What Are Non-fungible Assets?

Fungibility refers to the interchangeability of assets, whether they can be exchanged on a one-to-one basis because they have the same value and properties.

Non-fungible assets (NFAs) are unique and cannot be exchanged like-for-like.

Their Unique Value

In the context of the crypto space, the term “non-fungible” is commonly associated with non-fungible tokens (NFTs).

NFTs represent a specific type of non-fungible asset.

Unlike other tokens, where the term “token” refers to the digital asset or contract, in the case of NFTs, “token” refers to the indivisible digital item itself.

Diverse Applications

NFTs are distinct and unique digital assets representing a wide range of items, such as digital art, collectibles, virtual real estate, or in-game items.

Each NFT has its unique characteristics, metadata, and ownership record stored on a blockchain.

This uniqueness sets NFTs apart from fungible tokens like cryptocurrencies, which are interchangeable.

Non-fungible assets differ from NFTs in a couple of important ways:

  1. Only a single entity, besides the issuer, is allowed to hold units of the asset.

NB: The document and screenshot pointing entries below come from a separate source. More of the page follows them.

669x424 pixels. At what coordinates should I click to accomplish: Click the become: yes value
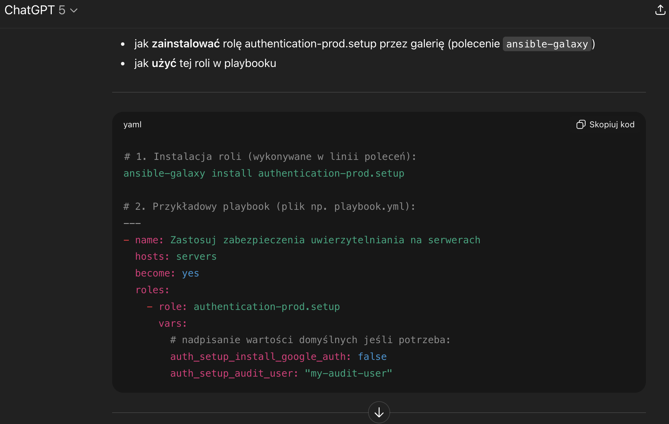click(x=190, y=273)
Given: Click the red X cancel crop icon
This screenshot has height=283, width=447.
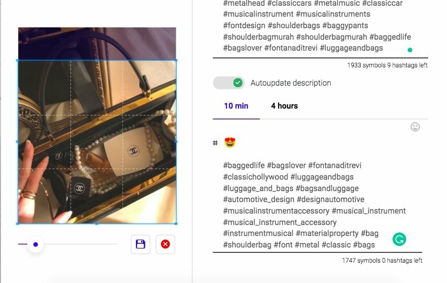Looking at the screenshot, I should (165, 244).
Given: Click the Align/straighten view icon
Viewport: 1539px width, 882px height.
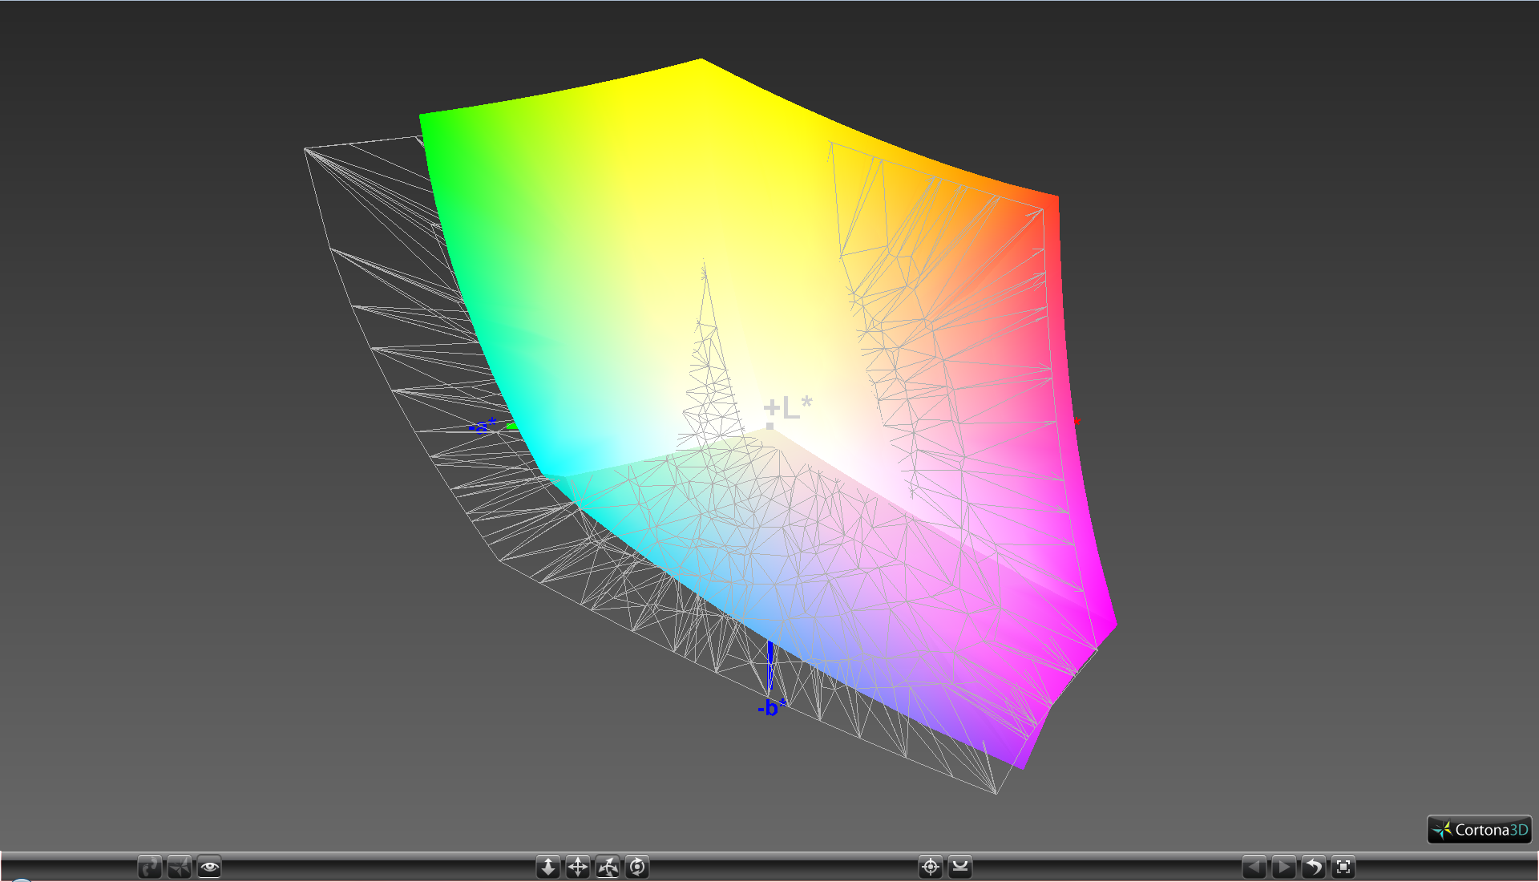Looking at the screenshot, I should [x=960, y=867].
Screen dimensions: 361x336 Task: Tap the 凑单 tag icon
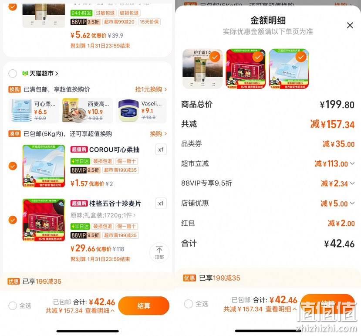(x=14, y=134)
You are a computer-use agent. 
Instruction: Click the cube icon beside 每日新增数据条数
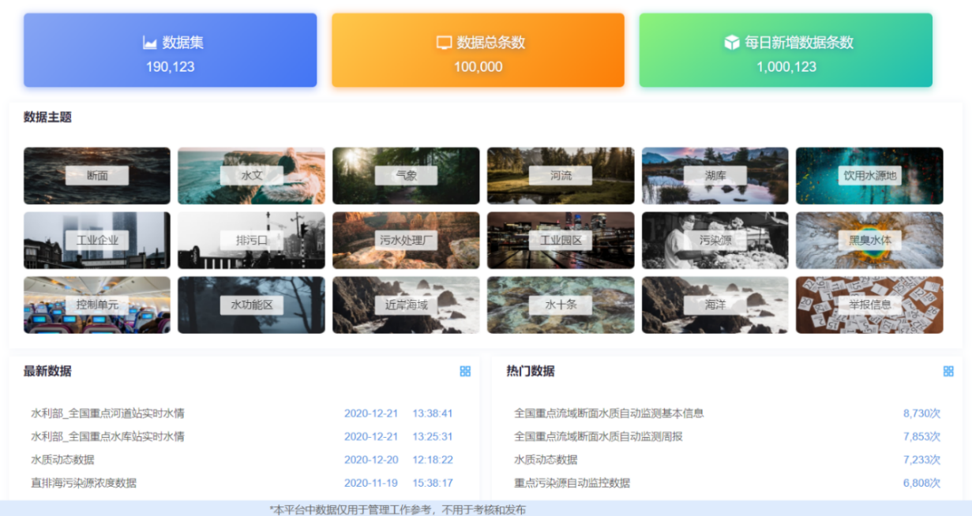731,43
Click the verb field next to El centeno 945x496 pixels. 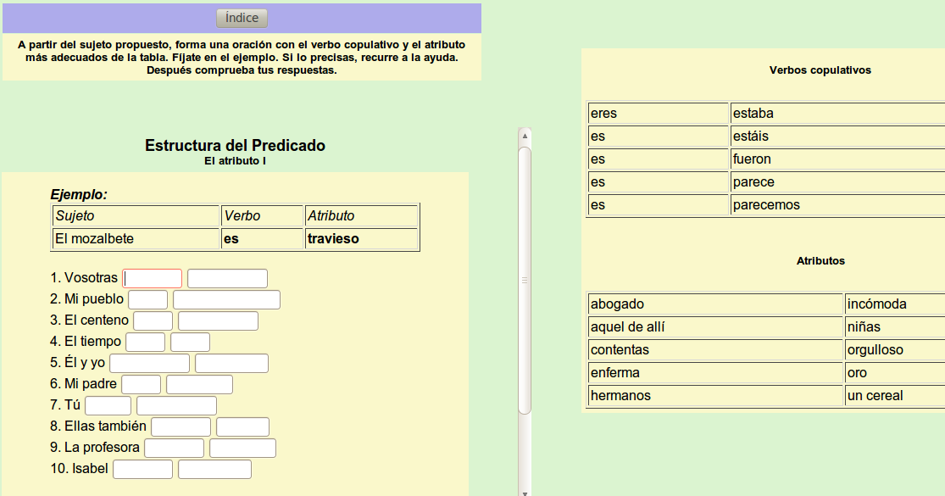(x=153, y=320)
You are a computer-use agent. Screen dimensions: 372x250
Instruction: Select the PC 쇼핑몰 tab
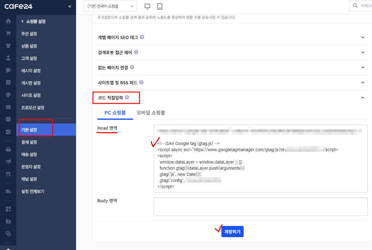(115, 113)
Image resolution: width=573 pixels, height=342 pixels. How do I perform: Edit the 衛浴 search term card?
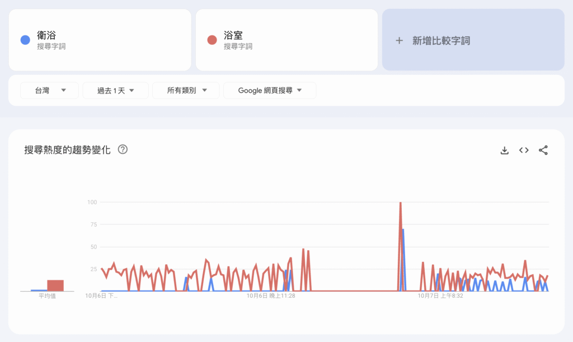coord(100,40)
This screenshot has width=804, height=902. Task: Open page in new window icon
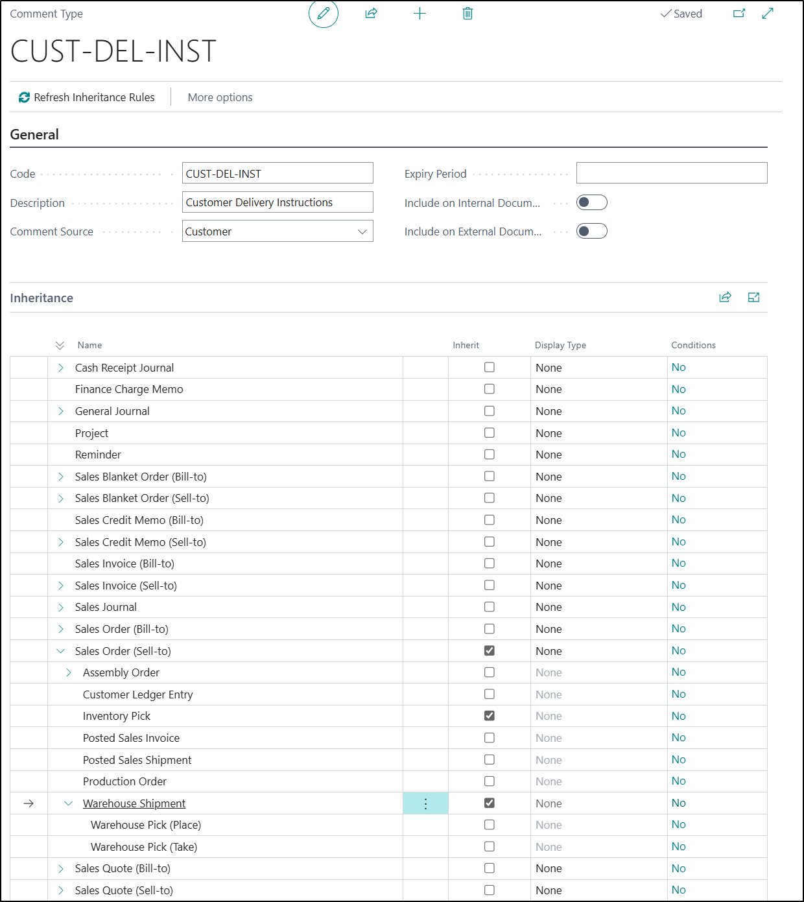739,14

This means that the ownership of the NFA is exclusive to one authorized entity.
  2. The identity of the entity associated with the asset cannot be changed. There is an unbreakable bond between the asset and the entity for which it has been issued.

NFAs have various applications and can offer unique advantages in specific business scenarios.

For example, NFAs can issue storage certificates securely, preventing manipulation or tampering.

They can also serve as accounting tokens or enable correspondence banking on a blockchain, ensuring safe and compliant value transfers between customer accounts.